(Stored records)
"""

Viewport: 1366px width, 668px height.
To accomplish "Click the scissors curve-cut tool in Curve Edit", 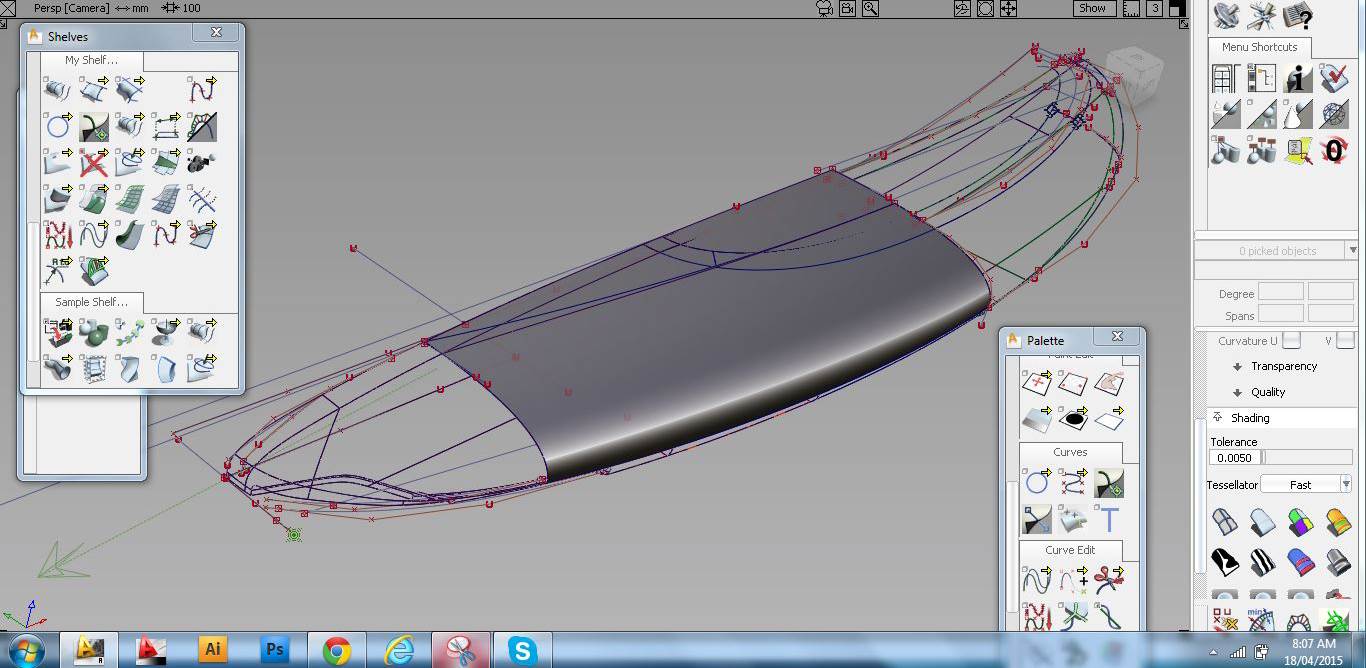I will point(1109,580).
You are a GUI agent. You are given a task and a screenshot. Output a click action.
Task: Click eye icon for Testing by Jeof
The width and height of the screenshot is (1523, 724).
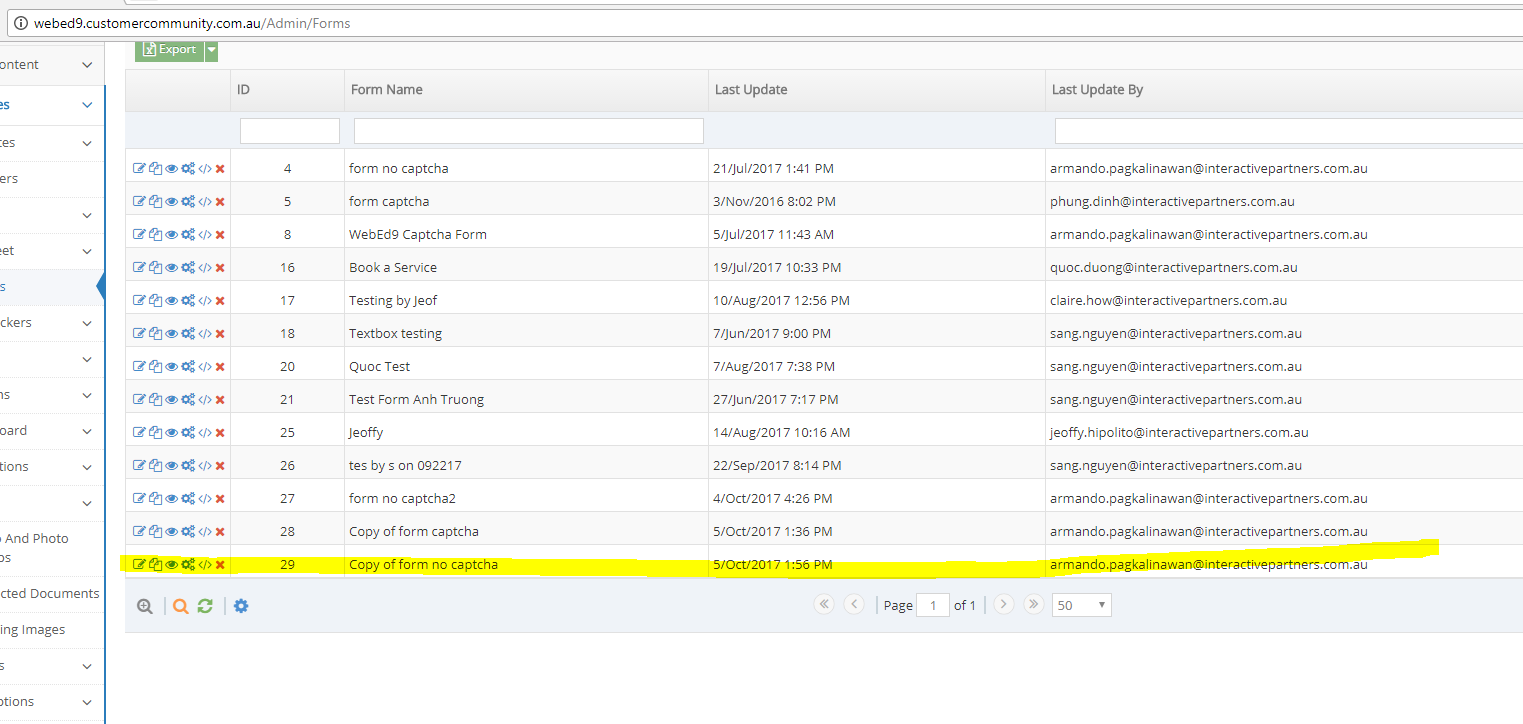tap(171, 301)
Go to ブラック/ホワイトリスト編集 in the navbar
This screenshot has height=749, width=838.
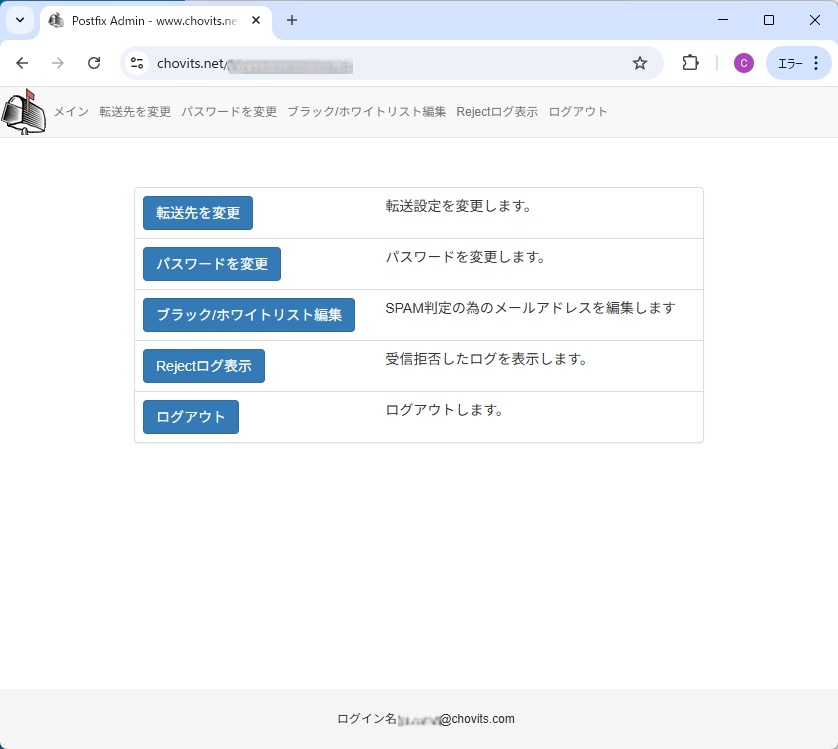click(x=366, y=112)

"""

■ **What is expected**:
Leave the pictures out. Extract exactly the lines running from the one with "Task: Click eye icon for Testing by Jeof" through the last entry, both ends included.

■ **Answer to this exercise**:
Task: Click eye icon for Testing by Jeof
The width and height of the screenshot is (1523, 724).
tap(171, 301)
Go to ブラック/ホワイトリスト編集 in the navbar
This screenshot has height=749, width=838.
click(x=366, y=112)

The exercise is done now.